In this regard I was deeply influenced in the mid 90’s by systems thinking as described by Peter Senge which transformed my personal practice.
Prior to that time I tended to make decisions based on a rough amalgam of the four factors mentioned earlier but where I looked at individual decisions as discrete entities. The lesson I learned from Senge was to see “things” as being part of a system, or part of a whole and that no one decision is ever disconnected from another – particularly if you are trying to achieve an overall goal.
Lastly, there needs to be a moral/ethical filter associated with the decision making process and reference to my own personal integrity and honesty.
However, all other things being equal it’s the connectedness to other factors and their relationship to the overall goal which will have decisive effect on which option will be selected.
If you haven’t already read it, Peter’s most recent book – ‘Presence’ – a joint effort with three friends is an interesting read. Much insight – sometimes a little ‘spiritual’ for my liking – but a very human, compassionate and thoughtul book. I’ve read it if you want to borrow it – a pint would be a reasonable price! 🙂
I’ll even throw in RH Mackenzie’s book!
Don, I would recommend you read some of Peter Checkland’s work on Soft Systems Methodology. I feel schooling/education is too complex to take a hard systems view and decision makers like yourself and senior school managers in general would benefit greatly from understanding the concepts of SSM. There are a couple of interesting books such as: Rational Analysis for a Problematic World Revisited: Problem Structuring Methods for Complexity, Uncertainty and Conflict – Jonathan Rosenhead & John Mingers (Editors)
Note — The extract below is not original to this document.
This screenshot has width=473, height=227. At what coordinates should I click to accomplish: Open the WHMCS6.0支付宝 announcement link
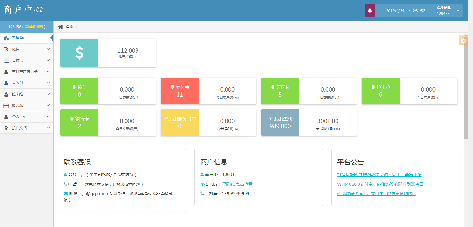[x=380, y=184]
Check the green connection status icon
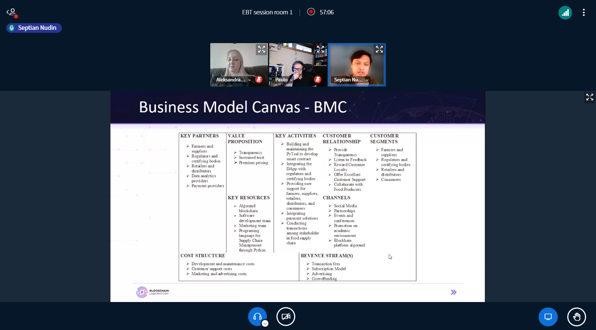The height and width of the screenshot is (330, 596). click(x=565, y=13)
I have been influenced by Checkland – https://www.edubuzz.org/donsblog/2006/07/08/soft -and-scientific- I wanted to avoid the post tunring into an essay. However, senge was the catalyst.
I’ll take you up on your kind offer – perhaps even buy you a pint. Which country are you in this week?
@Kenneth: For anyone wanting an introduction to soft systems methodology, Rosenhead & Mingers has a really useful (chapter-length) explanation which I’ve found useful in situations where Checkland’s books, which tend to be 10 year retrospectives, might put new people off.